Smoking prevention/cessation
Targeting smoking prevention/cessation efforts at disadvantaged populations is considered a major means to reduce health disparities. Nevertheless, smoking cessation media campaigns were found less effective in motivating cessation attempts and smoking abstinence among people with lower educational level [38]. People from low-income groups were also found less likely to participate in smoking cessation interventions [39], to adhere to such interventions, to stop smoking and maintain long-term smoking abstinence compared to people of higher socioeconomic position [40, 41]. While economic incentives proved promising in motivating smokers to stop smoking, they were mostly implemented at worksites and in general included people from more advantaged groups [42, 43]. The feasibility and efficacy of such interventions among people who are socially disadvantaged have yet to be determined.

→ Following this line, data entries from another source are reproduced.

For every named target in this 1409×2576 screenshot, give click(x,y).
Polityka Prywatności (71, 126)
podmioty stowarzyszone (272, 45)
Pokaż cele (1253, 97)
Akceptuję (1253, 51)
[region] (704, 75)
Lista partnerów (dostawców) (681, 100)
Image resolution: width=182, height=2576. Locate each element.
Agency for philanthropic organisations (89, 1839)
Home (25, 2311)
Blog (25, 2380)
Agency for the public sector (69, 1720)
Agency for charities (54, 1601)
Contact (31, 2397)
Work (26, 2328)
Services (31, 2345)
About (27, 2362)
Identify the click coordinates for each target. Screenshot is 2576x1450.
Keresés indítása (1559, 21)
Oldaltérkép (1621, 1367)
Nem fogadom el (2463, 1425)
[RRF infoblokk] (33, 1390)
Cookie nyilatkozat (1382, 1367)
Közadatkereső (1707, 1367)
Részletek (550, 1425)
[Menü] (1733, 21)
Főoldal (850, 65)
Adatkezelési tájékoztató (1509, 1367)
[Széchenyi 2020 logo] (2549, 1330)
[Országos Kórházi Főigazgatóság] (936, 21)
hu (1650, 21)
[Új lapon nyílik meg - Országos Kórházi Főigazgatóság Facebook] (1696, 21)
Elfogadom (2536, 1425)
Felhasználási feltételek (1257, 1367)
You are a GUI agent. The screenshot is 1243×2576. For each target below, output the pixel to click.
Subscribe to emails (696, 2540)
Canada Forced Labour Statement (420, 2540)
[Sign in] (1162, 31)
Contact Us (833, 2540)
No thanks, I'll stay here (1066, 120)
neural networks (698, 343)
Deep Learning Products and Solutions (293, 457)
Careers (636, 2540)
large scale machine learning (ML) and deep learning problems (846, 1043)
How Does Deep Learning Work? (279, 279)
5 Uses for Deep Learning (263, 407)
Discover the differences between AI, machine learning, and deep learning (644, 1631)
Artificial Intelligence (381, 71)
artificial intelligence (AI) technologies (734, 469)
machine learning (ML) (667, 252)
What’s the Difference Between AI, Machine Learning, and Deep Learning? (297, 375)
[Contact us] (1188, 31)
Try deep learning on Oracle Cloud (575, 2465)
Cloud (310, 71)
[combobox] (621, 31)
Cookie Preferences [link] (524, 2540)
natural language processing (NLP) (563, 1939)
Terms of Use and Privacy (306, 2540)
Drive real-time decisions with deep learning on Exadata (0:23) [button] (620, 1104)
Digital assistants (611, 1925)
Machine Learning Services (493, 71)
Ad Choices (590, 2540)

Culturally sensitive interventions targeted at minority adolescents in the US were effective in reduction of smoking uptake but not in increasing smoking cessation [44]. Recently, a feasibility study tested the effect of web-based intervention aimed to increase knowledge and reduce cigarette and nargila smoking among Arab university students, of whom one-fifth were smokers. The intervention was well-accepted, increased the proportion of students in the contemplation phase, but was not associated with cigarette smoking cessation after 1 month [45]. We are not aware of other studies evaluating the efficacy of smoking prevention/cessation interventions among low SES groups, immigrants and ethnic minority groups in Israel.
To reduce disparities related to cigarette smoking, smoking prevention/cessation programs should be culturally-congruent and address the different motives and needs among cigarette smokers who differ by ethnicity, immigration status, socioeconomic position, sex and cultural background. Smoking prevention/cessation programs and policy changes must be properly evaluated in these diverse population subgroups, in order to assess their effectiveness in reducing disparities related to cigarette smoking.
Systematic collection of up-to-date information on smoking history, cessation attempts and methods, integrated in the primary care electronic health record, using adequate alerts and decision rules, may be effective in increasing the proportion of smokers who receive advice to stop smoking and effective cessation intervention.